I would at least want to understand why.
Can you define what you mean by "network" weirdness, if pfSense is the cause of the problem?
Pardon me for jumping onto this thread, but I am experiencing the same problem, accessing a Cisco phone system on its voice VLAN 150, doing automatic routing through pfSense to VLAN 1.
pfSense is set as the gateway on VLAN 150 for the Cisco, and is set as the gateway for the desktop PC on VLAN 1.
Open SSH on VLAN 1 to the Cisco controller, and I can connect, but the connection only stays active 1-3 minutes and suddenly force-closes.
It kills the SSH session, even if the session is NOT idle but streaming data, such as dropping right in the middle of a "show tech-support" text dump.
VLAN 150 firewall config in pfSense is "pass all IPv4, all protocols, from any to any", setting it wide open to remove any possible flow restrictions.
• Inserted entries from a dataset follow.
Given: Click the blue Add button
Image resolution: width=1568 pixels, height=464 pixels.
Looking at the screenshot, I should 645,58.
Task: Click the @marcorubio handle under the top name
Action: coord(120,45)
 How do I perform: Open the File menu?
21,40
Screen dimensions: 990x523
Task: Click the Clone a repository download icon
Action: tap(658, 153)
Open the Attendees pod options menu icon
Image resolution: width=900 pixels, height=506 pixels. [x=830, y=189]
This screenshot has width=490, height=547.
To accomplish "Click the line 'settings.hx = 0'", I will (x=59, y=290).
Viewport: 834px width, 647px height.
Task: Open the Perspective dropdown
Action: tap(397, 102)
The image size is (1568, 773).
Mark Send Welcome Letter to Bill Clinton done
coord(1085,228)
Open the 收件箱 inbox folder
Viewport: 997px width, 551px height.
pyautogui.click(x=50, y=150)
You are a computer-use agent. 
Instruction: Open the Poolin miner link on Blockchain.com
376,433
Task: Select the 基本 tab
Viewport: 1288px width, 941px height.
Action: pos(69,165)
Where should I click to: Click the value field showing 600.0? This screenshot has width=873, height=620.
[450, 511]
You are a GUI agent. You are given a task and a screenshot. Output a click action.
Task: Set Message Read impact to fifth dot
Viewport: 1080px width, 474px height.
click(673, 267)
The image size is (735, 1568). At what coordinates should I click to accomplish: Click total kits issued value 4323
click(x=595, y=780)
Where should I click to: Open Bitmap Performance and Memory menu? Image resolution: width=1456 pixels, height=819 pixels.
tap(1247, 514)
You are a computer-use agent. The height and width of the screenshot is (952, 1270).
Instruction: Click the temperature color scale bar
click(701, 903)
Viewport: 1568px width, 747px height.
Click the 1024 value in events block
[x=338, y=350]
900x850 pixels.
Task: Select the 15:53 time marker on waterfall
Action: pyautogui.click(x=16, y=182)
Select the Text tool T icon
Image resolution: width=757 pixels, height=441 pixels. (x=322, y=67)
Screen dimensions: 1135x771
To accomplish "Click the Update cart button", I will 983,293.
pfSense still drops SSH anyway, even though I can ping the Cisco continuously from VLAN 1, no problem.
If I put a computer directly on VLAN 150, SSH works normally, sessions can stay open indefinitely, no problem.
-
It means "sloppy state" and "disabling pf" should never be necessary. I am not going to try to decipher that text, do the work, and make a diagram for you.
Look at the diagram in my sig to see the information necessary and make one and post it.